Finalmente, Hélder Cámara comparte la convicción de una Iglesia servidora de los pobres, al relatar de forma apasionada uno de los gestos proféticos del papa Pablo VI durante una de las celebraciones del Concilio: “Terminada la Santa Misa, el Secretario General del Concilio, después de recordar que la Iglesia siempre ha amado a los pobres, anunció que el Santo Padre iba a depositar, en el altar de la ofrenda, su propia tiara para que fuera vendida en beneficio de los pobres. ¡Y la basílica contempló emocionada, en un silencio impresionante, avanzar a Pablo VI con la tiara en las manos, dejarla en el altar y regresar feliz!”

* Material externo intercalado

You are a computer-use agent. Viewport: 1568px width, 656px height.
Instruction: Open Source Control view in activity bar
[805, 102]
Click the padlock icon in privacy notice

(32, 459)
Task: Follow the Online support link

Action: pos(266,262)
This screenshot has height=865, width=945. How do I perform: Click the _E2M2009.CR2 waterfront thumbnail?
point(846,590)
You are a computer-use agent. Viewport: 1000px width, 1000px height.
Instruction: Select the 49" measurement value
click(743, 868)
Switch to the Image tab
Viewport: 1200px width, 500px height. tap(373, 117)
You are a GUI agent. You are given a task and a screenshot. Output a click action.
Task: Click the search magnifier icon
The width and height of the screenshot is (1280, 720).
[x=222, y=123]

Que en nuestra vida podamos descubrir la luz del Verbo, el Espíritu de Gracia y también las tinieblas y noches de incredulidad presentes en nosotros, en la Iglesia y en la sociedad, y proyectar nuestra misión en la Iglesia al servicio del Reino dentro de una mayor fidelidad al Verbo Divino, que se hizo carne “para que todos tengan vida y la tengan en plenitud”.

* Arlindo Dias, extracto de una Homilía desde el Prólogo de San Juan, en ocasión de celebrarse el XVII Capítulo General 2012.